## Task to complete
Exact reproductions of all the entries, please, and no pictures.
>>>
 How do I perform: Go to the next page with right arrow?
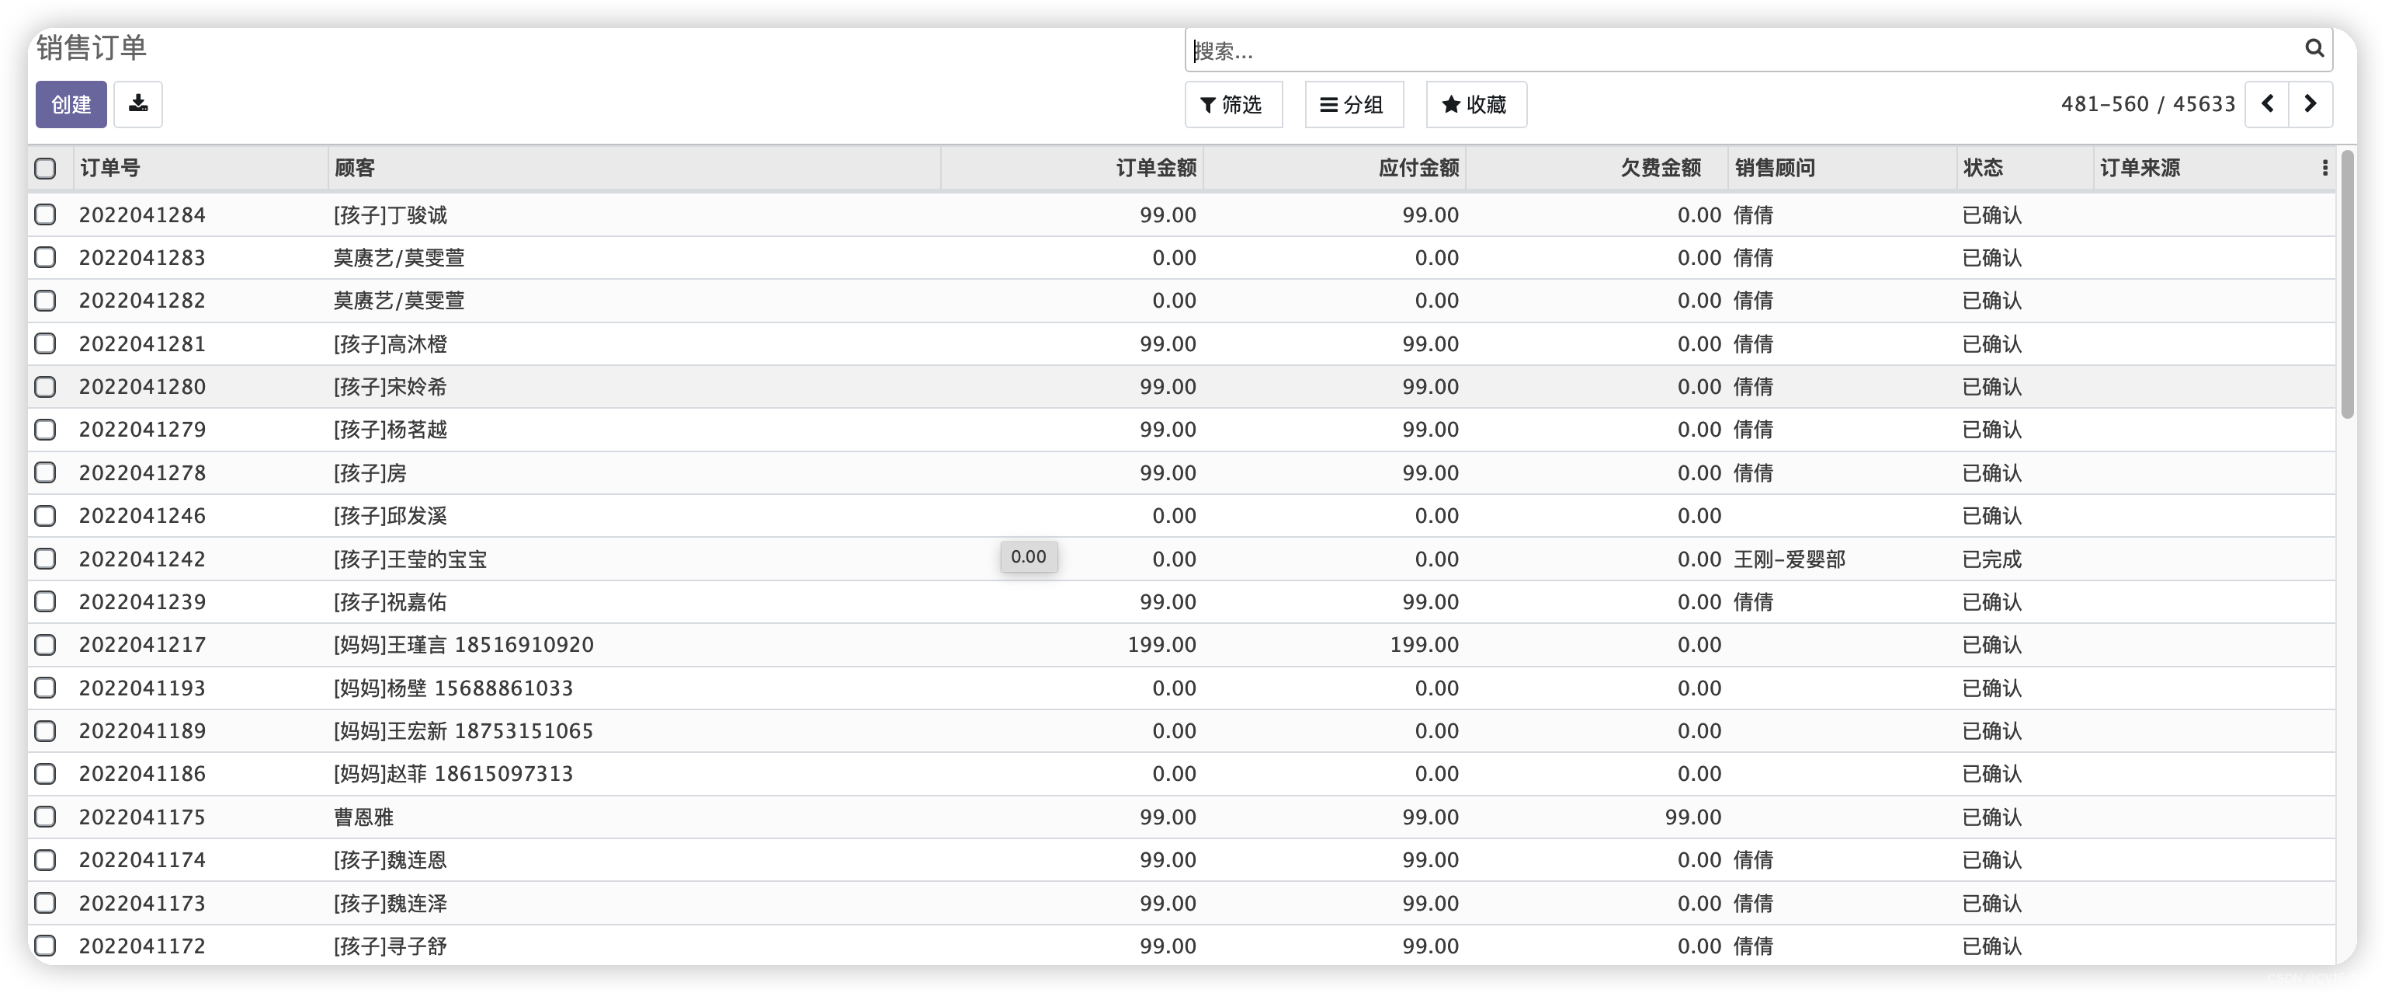2310,104
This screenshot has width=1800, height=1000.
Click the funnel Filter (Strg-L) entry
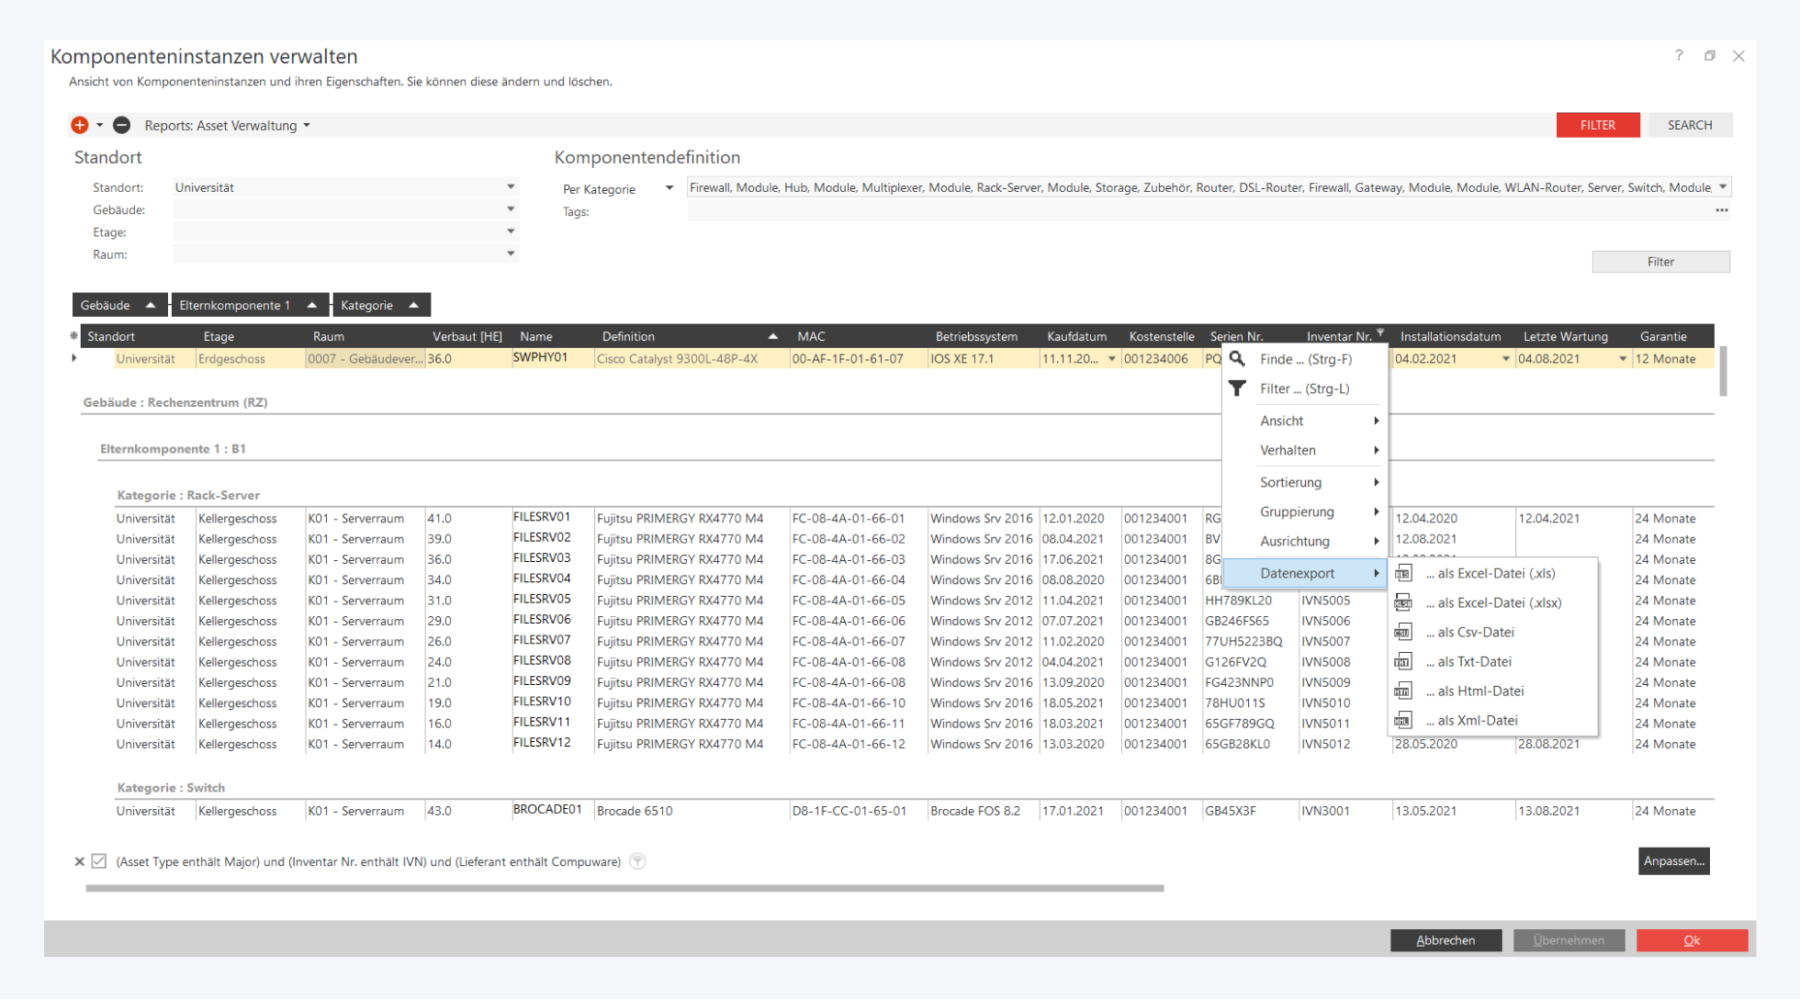coord(1303,388)
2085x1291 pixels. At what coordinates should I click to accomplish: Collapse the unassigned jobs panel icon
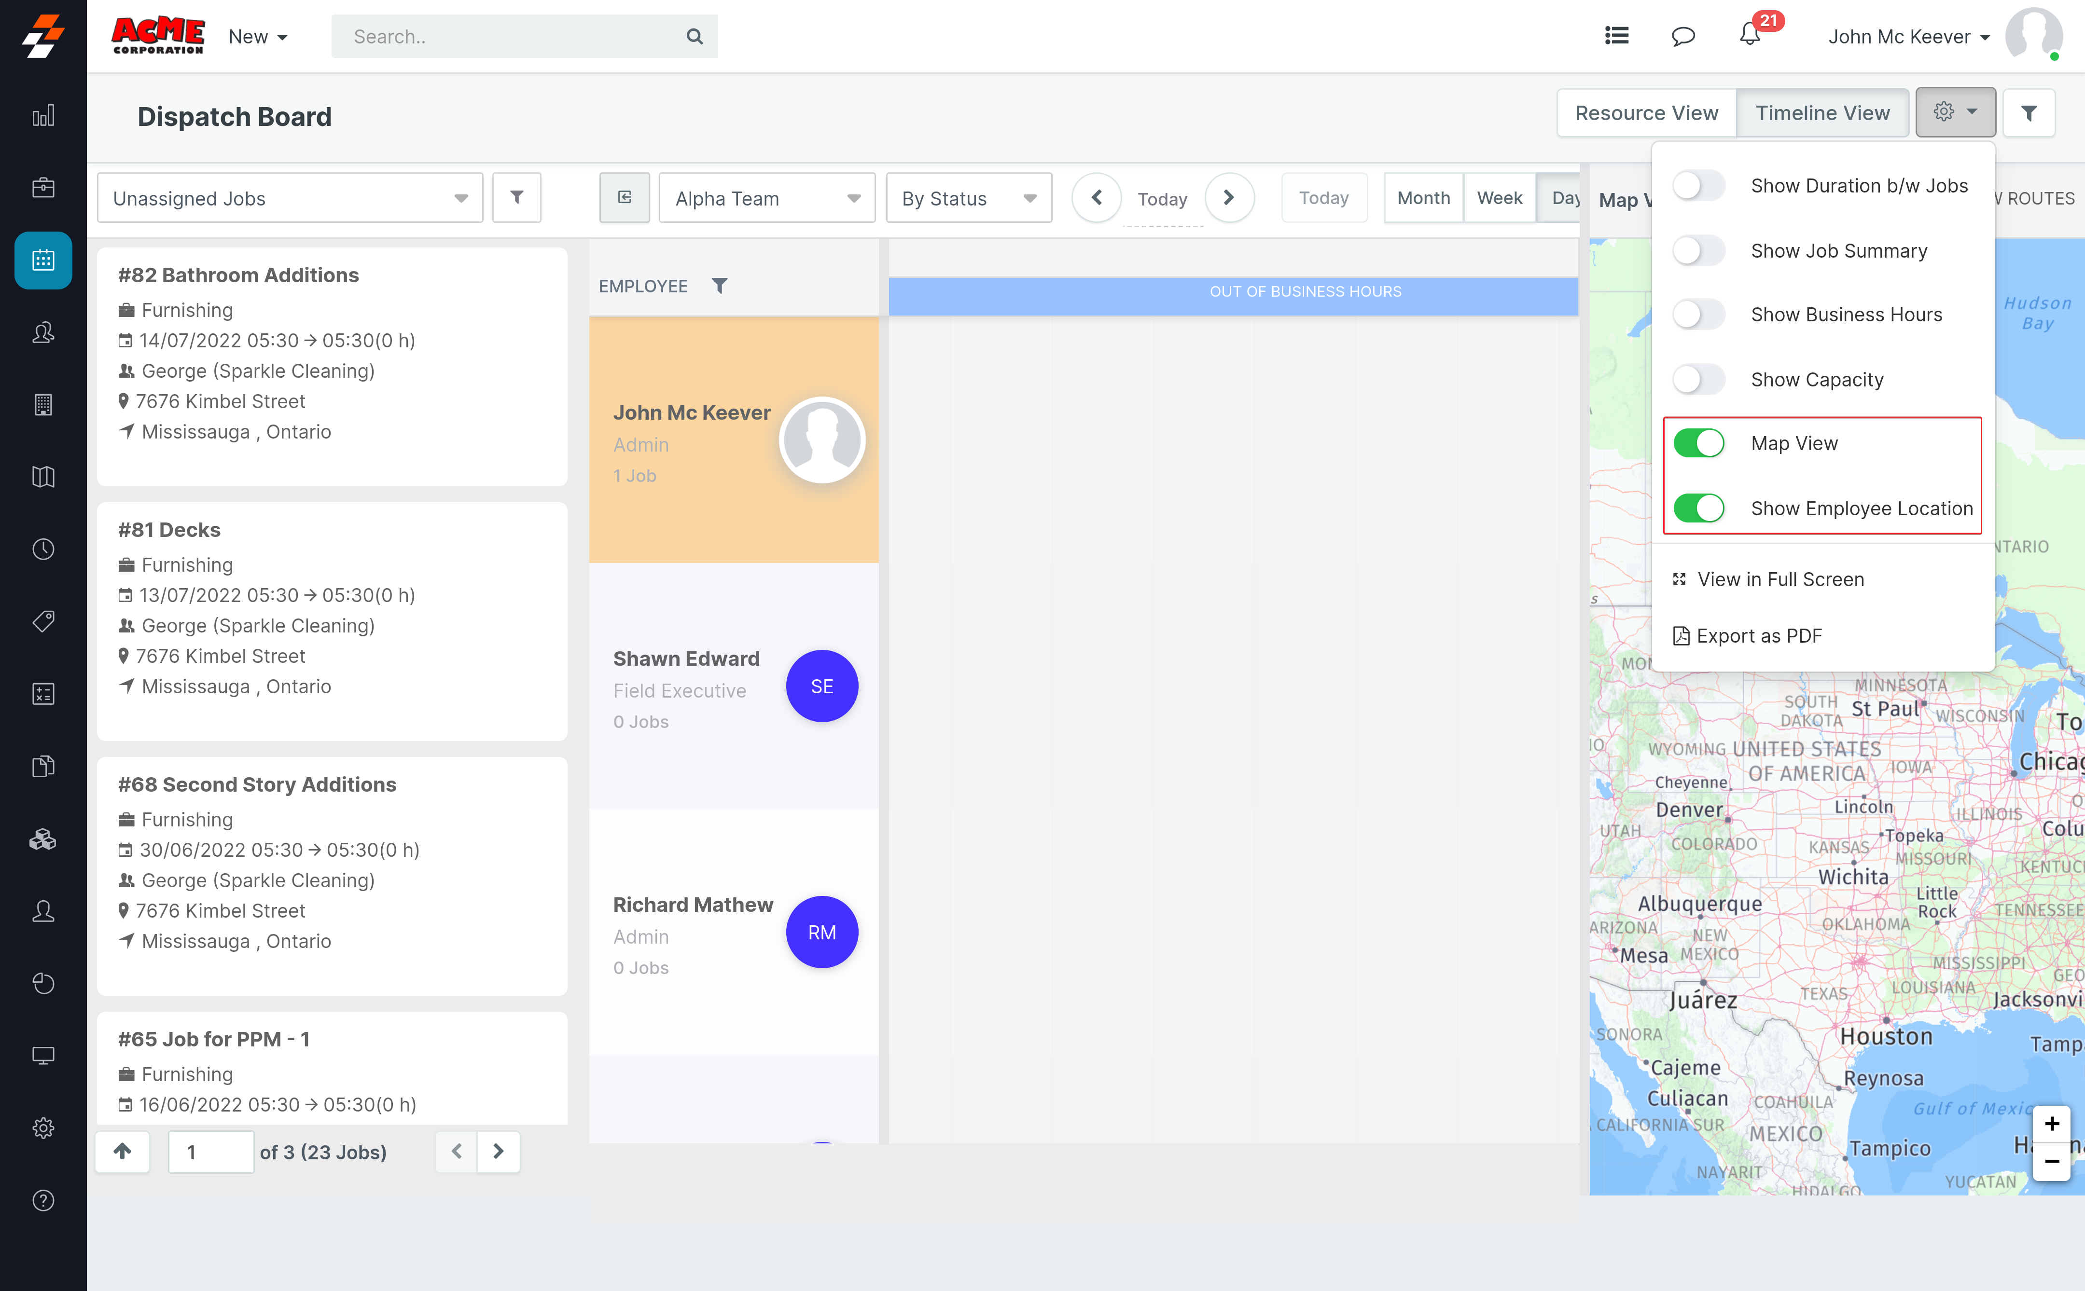pyautogui.click(x=624, y=198)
<<<
## Exercise result
 How do I perform: Go to the next page with right arrow?
2310,104
This screenshot has width=1800, height=1000.
Click the funnel Filter (Strg-L) entry
coord(1303,388)
2085x1291 pixels. At what coordinates should I click to accomplish: Collapse the unassigned jobs panel icon
pyautogui.click(x=624, y=198)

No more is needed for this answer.